Meurtre d'Anne Caudal: L'ex-femme du meurtrier condamnée

JUSTICE L'ex-femme de Christophe Piedoux était jugée mardi pour dissimulation de preuves...

Camille Allain

— 

Des gendarmes devant le domicile d'Anne Caudal à Bruz, le 27 juillet 2011.
Des gendarmes devant le domicile d'Anne Caudal à Bruz, le 27 juillet 2011. — D. Meyer / AFP

Sophie Piedoux, l'ex-femme du meurtrier d'Anne Caudal, a été condamnée mardi soir à Rennes à trois ans de prison dont deux ferme. La mère de famille avait aidé son ancien compagnon à dissimuler le corps de la victime et à détruire des preuves de son crime.

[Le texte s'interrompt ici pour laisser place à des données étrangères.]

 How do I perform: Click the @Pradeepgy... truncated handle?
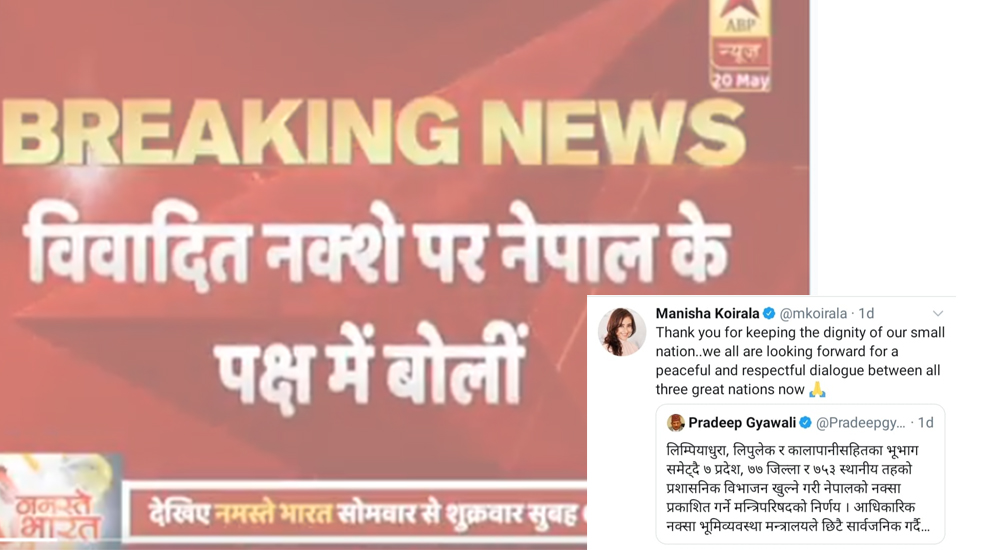click(860, 422)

Le 27 juillet 2011, le corps à moitié calciné d'Anne Caudal avait été retrouvé dans un bois près de Nouvoitou. La jeune femme de 28 ans, enceinte de trois mois, était morte trois semaines plus tôt, étranglée par Christophe Piedoux, son compagnon et père de l'enfant. Pendant plusieurs semaines, cet homme marié avait pourtant participé aux recherches en compagnie de la famille Caudal. C'est finalement son épouse Sophie Piedoux qui avait craqué après 14 heures d'interrogatoire et mené les gendarmes jusqu'au lieu où se trouvait le corps calciné. Elle venait d'apprendre la grossesse de l'amante de son mari. Le couple était alors placé en détention.

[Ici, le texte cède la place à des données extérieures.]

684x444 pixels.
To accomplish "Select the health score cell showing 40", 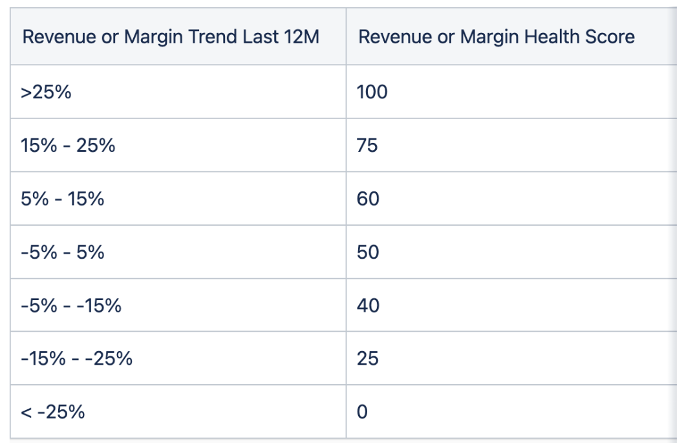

Mais c'est seule que Sophie Piedoux s'est présentée devant le tribunal correctionnel de Rennes (Ille-et-Vilaine) mardi, son mari s'étant suicidé dans sa cellule de Rennes-Vezin un mois après les faits. La veuve de 45 ans, mère de deux enfants, comparaissait mardi pour dissimulation de preuves et modification de l'état des lieux. «Il m'a dit que nous serions suspects et qu'il fallait faire disparaître les preuves. J'avais peur qu'il se fasse arrêter. J'avais peur pour les enfants», a plaidé cette ancienne sage-femme.

Un corps dans le coffre

Après avoir déplacé le corps d'Anne Caudal jusqu'à son domicile de Châteaugiron, le couple avait même été faire des courses avec ses deux enfants, le corps restant dans le coffre de la voiture. «J'étais sous le choc, j'étais prise dans l'engrenage», a-t-elle ajouté, en sanglots. Le tribunal lui reproche aussi d'avoir brûlé un drap et jeté un téléphone portable.

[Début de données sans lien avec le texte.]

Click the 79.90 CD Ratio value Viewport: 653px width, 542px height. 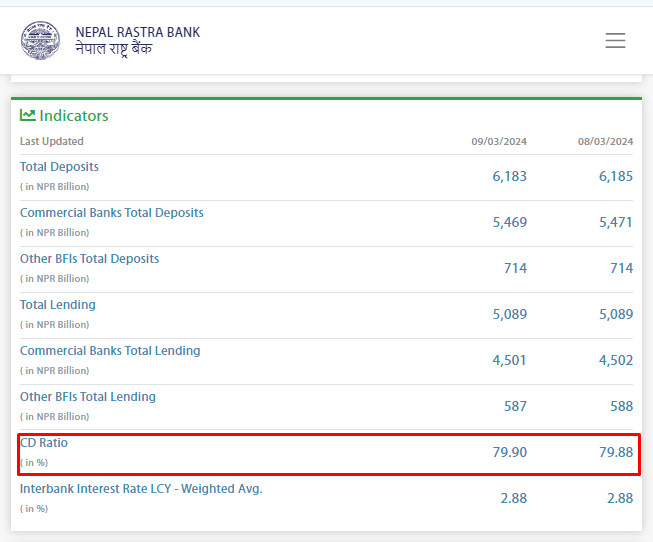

Devant la cour, Sophie Piedoux a expliqué qu'elle agissait sous l'influence de son mari, à la réputation pourtant volage. «Faux», a argumenté le procureur qui a fait valoir «le sang-froid» de l'accusée, avant de demander trois ans d'emprisonnement, peine maximale pour un tribunal correctionnel. « Elle n'avait pas conscience de ce qu'elle faisait. Elle voulait protéger sa famille et l'homme qu'elle aime. On ne doit pas la sanctionner par ce que l'auteur du crime n'est plus là », l'a défendue son avocat, Me Le Mintier. «Je ne suis pas là pour juger cette dame. Mais sans son implication, on aurait peut-être pu voir notre fille une dernière fois après sa mort», a lâché le père d'Anne Caudal, présent lors de l'audience. «Je regrette tout ce que j'ai fait», a fini par lâcher Sophie Piedoux.